ENTRIES SHOWN:
--------
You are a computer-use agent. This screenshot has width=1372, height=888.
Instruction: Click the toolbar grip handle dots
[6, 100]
--------
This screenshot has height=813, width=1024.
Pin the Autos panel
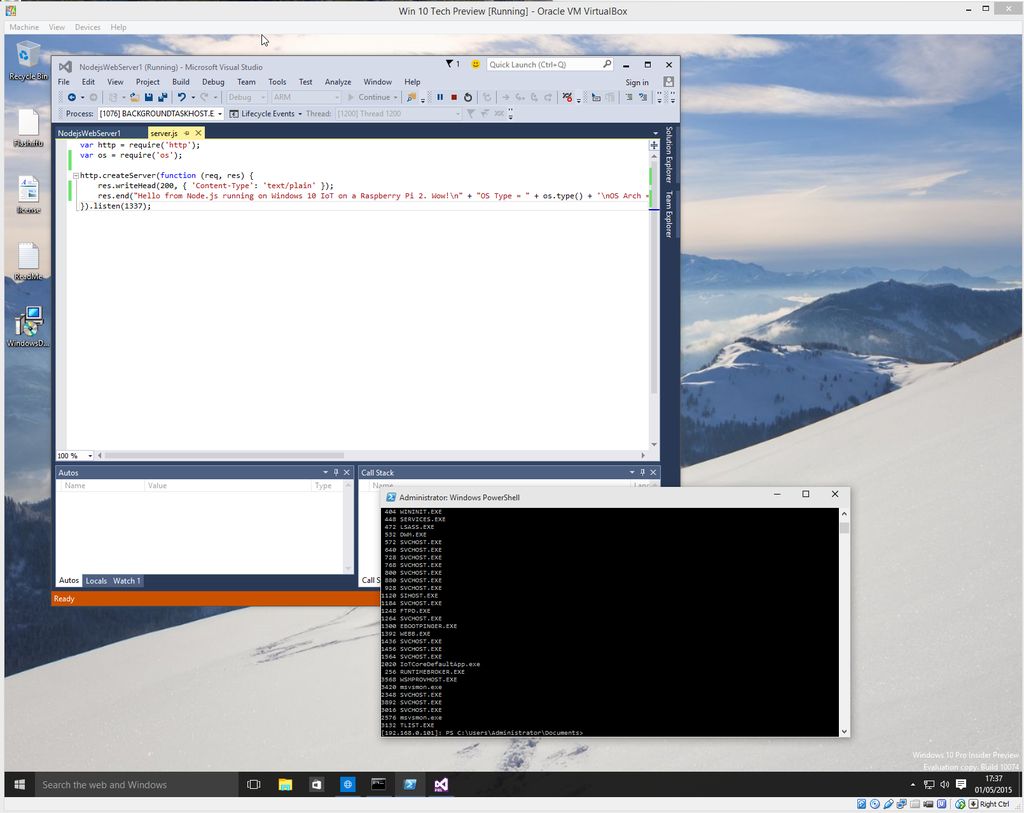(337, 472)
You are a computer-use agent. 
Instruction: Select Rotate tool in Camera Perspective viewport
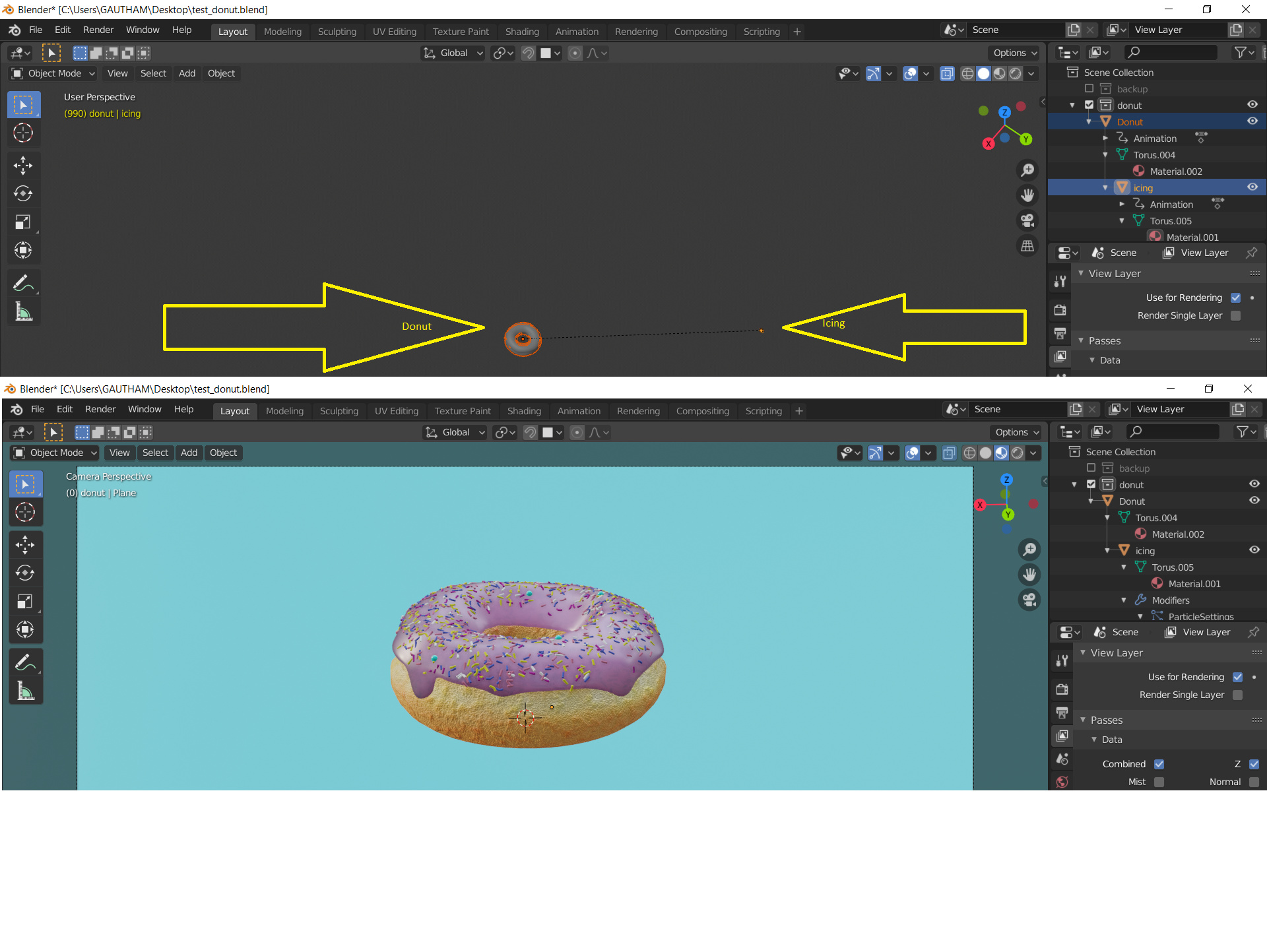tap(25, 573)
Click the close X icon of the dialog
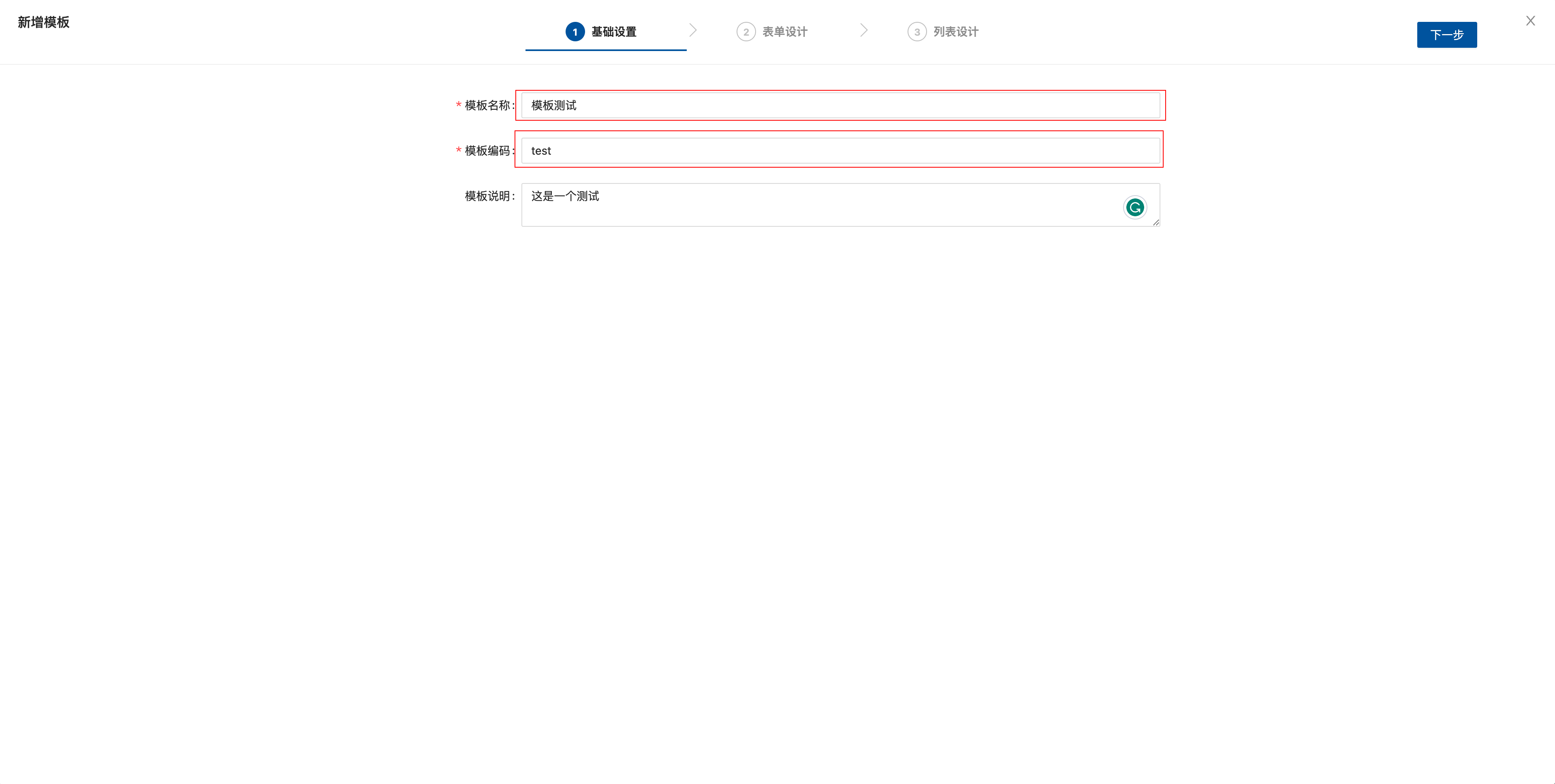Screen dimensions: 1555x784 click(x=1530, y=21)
--------
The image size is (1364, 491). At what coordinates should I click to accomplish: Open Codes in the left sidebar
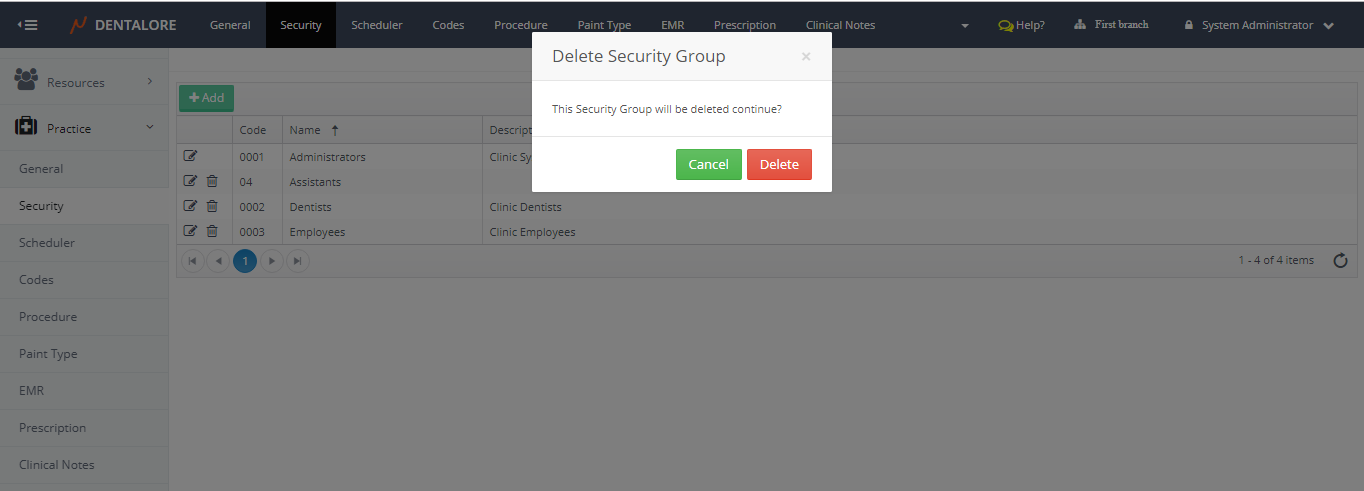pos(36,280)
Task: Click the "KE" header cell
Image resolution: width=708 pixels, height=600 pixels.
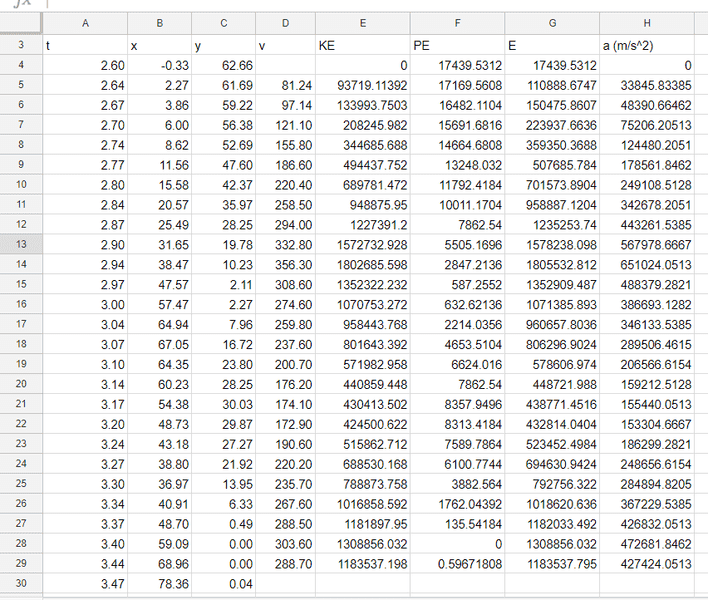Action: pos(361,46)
--------
From the entries above, pick out every line that contains the word "screenshot" and copy each one.

FINISHED EXERCISE:
You are a computer-use agent. This screenshot has width=1372, height=888.
This screenshot has height=813, width=1024.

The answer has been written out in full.